## Do this
Return every line below that contains the string "dimensions", copying each in full.

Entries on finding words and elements

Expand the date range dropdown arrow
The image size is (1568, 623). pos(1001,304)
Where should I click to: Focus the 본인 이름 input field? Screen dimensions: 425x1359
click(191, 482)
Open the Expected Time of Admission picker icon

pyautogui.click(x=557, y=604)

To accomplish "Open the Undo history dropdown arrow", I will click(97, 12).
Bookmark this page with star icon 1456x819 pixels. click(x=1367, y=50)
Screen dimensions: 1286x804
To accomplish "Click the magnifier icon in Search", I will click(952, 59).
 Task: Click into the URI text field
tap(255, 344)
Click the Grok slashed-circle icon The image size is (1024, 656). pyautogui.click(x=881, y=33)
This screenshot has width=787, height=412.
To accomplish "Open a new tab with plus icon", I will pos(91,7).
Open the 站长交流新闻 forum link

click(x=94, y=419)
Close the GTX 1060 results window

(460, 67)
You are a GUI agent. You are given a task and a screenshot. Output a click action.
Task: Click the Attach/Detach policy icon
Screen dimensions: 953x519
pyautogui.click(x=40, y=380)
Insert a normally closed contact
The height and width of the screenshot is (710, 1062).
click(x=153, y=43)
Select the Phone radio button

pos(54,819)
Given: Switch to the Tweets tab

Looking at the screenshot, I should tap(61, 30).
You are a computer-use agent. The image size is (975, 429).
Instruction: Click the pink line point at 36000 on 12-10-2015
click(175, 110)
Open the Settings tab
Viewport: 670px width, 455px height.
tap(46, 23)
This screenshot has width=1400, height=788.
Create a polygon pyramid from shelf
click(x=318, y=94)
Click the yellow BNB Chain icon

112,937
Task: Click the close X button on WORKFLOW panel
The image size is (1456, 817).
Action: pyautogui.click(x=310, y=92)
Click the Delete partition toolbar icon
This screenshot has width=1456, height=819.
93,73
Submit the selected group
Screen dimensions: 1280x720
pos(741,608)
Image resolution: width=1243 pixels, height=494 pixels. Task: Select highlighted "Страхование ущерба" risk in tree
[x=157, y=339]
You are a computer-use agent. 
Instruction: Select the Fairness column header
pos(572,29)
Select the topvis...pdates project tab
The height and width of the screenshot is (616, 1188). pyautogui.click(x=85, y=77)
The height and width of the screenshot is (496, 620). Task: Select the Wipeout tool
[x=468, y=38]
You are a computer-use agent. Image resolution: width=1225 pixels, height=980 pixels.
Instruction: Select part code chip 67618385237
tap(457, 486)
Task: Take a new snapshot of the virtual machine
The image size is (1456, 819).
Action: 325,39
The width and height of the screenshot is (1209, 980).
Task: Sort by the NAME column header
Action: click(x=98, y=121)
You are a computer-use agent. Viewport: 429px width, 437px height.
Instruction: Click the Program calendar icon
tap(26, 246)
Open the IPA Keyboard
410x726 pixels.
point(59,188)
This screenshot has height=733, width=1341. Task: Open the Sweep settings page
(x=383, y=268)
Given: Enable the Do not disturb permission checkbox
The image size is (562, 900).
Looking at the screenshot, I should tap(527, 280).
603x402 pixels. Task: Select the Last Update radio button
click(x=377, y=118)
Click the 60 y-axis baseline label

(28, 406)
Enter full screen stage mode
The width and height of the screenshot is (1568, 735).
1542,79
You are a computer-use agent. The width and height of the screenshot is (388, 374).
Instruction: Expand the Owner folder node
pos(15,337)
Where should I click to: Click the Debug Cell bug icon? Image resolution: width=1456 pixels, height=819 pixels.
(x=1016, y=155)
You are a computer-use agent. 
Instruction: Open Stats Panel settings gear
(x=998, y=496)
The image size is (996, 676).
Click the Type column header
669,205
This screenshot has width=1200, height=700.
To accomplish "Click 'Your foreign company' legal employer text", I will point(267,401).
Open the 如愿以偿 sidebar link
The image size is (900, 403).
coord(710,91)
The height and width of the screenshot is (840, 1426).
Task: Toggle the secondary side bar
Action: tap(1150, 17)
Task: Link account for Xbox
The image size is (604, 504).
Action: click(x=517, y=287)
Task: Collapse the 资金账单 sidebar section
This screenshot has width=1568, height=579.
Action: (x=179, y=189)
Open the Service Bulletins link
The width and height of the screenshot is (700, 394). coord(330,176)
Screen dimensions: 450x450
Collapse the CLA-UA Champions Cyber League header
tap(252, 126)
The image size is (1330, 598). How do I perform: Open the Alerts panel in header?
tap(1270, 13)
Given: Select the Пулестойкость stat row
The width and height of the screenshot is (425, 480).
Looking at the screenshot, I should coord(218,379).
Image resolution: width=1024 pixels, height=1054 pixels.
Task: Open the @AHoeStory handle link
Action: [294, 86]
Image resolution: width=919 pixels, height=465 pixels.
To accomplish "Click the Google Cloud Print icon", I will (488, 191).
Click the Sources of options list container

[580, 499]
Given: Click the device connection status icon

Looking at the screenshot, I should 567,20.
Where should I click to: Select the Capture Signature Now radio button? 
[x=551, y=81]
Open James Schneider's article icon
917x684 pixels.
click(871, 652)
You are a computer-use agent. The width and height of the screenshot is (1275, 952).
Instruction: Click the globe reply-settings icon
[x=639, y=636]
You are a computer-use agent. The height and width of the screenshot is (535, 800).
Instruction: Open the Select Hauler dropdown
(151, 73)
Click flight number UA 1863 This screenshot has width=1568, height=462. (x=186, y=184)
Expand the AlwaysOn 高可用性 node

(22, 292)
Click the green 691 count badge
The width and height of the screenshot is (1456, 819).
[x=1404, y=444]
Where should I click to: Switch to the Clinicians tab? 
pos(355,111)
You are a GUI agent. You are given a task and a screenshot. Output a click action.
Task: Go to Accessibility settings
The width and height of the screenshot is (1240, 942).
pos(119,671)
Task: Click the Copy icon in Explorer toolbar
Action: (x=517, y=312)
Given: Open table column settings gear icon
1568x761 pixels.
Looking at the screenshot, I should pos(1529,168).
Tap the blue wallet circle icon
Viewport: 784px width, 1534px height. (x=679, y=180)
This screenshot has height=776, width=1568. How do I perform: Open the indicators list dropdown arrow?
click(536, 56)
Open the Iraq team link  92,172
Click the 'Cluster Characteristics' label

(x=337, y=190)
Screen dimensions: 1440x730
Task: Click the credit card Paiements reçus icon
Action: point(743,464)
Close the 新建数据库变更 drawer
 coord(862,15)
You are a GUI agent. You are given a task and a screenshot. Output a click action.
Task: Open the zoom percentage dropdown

## Result of the task
Where should I click to: Focus the 본인 이름 input field? Screen dimensions: 425x1359
Screen dimensions: 1286x804
Screen dimensions: 953x519
Screen dimensions: 1280x720
Screen dimensions: 450x450
Screen dimensions: 1440x730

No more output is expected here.